AURORA determines revenues, value and dispatch cost ($/MWh) for all three configurations, based upon generation levels, fuel cost and consumption rate.
What Does Wind Really Cost?
Ray Bliven, Power Rates Manager for the Bonneville Power Administration, describes the practical pitfalls of developing wind resources, how to model wind generation with AURORA, and discusses issues surrounding wind generation.
Bliven uses AURORA to model and value a proposed 83-tower wind farm in Eastern Washington. To model the wind resource, AURORA accepts several inputs, including the site's hourly generation or the wind speed and the projected tower heights. From these, AURORA produces the power curve (a cube function of the wind speed) and normalizes the average output. With the initial model built, a representative week for each month is selected, and AURORA converts each hour’s generation into a forced outage factor for each of the 168 hours per week, using a monthly time series vector to refer to the appropriate weekly time series vector.

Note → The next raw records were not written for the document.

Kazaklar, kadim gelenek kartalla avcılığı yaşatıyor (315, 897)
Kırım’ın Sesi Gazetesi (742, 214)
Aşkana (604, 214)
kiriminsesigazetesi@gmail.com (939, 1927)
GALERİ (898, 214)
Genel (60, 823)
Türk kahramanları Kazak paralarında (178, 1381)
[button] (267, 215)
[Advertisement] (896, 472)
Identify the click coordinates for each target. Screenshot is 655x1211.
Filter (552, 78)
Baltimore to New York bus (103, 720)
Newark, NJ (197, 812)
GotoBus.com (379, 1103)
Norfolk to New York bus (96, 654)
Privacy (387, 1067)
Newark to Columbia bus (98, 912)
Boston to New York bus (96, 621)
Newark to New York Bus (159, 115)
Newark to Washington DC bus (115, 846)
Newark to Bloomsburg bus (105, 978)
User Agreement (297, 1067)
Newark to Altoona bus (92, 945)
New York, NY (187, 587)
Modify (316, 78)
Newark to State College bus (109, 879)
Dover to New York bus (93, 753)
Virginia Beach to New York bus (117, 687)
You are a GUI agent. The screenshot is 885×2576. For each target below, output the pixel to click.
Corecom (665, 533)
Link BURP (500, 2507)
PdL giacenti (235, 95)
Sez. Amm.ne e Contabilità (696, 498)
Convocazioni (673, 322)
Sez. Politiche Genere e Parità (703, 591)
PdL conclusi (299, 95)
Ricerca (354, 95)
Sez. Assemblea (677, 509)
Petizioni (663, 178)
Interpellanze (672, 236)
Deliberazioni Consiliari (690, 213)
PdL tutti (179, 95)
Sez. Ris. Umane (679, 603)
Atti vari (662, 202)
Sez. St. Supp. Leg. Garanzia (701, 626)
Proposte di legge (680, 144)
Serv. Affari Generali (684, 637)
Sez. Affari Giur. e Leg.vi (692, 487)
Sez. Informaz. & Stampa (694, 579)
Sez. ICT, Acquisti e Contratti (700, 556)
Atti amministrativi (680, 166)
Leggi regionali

With this initial model set up, Bliven shows additional analyses. First, using AURORA, he demonstrates the effect of geographic concentration of wind resources on the northwest power market versus geographically dispersed wind assets, in terms of production and pricing.
Bliven then tests how wind generation changes the amount of GHGs produced. (If additional wind generation shifts system operations from base load plants to cycling plants, wind power may paradoxically increase emissions, owing to inefficient dispatching of combustion resources to cover down times.) Blevin uses AURORA’s closed-system dispatch feature to examine two portfolios: one with a 100 MW of wind generation and a 100 MW single combustion turbine, the other with a 100 MW combined cycle combustion turbine. AURORA's analysis shows an increase in fossil fuel usage and GHG production for the non-wind CCCT portfolio, but a significant decrease in NOx and SO2 production.
Bliven then uses AURORA to compare an open system with 4,135 MW of wind generation replaced by combined cycle combustion turbines, finding a smaller increase in fuel usage and GHG production in the non-wind system, along with slight increases in NOx and SO2 production.
Using AURORA, Bliven's analyses indicate that:
- Wind generation in the WECC is substantial enough to affect pricing and warrant hourly modeling to predict market clearing prices
- Geographic concentration of wind generation is more expensive to MCPs (market clearing prices) than dispersed wind generation.
- Emission savings from wind generation are minimized if SCCT (single cycle combustion turbine) operations are increased to regulate wind output and meet load requirements.